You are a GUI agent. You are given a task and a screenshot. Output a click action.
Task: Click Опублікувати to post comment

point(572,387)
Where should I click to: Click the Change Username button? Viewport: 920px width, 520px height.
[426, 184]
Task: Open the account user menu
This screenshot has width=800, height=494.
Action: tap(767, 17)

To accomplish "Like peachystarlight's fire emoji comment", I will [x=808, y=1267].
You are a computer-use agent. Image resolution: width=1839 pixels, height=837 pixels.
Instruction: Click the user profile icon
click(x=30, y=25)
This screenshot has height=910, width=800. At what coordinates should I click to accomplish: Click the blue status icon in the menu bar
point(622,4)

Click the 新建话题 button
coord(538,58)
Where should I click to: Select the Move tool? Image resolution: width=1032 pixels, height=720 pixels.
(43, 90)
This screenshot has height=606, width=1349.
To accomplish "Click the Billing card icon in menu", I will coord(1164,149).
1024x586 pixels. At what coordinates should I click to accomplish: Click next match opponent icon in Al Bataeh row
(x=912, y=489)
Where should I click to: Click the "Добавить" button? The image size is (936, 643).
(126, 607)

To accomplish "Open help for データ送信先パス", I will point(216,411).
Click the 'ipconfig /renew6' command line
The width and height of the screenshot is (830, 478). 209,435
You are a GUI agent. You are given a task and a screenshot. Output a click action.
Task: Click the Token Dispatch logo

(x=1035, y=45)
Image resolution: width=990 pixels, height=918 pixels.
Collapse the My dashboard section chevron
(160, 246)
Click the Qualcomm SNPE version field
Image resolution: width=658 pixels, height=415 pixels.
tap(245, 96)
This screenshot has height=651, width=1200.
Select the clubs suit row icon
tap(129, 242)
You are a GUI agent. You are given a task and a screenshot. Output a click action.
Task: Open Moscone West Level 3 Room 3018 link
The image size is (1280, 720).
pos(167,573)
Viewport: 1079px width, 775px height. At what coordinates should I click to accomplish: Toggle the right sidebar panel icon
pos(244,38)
================================
■ **To do**
Copy all lines in the listing above where the string "Open" appears.

■ **Output for this task**
Task: Open the account user menu
To accomplish "Open help for データ送信先パス", I will point(216,411).
Task: Open Moscone West Level 3 Room 3018 link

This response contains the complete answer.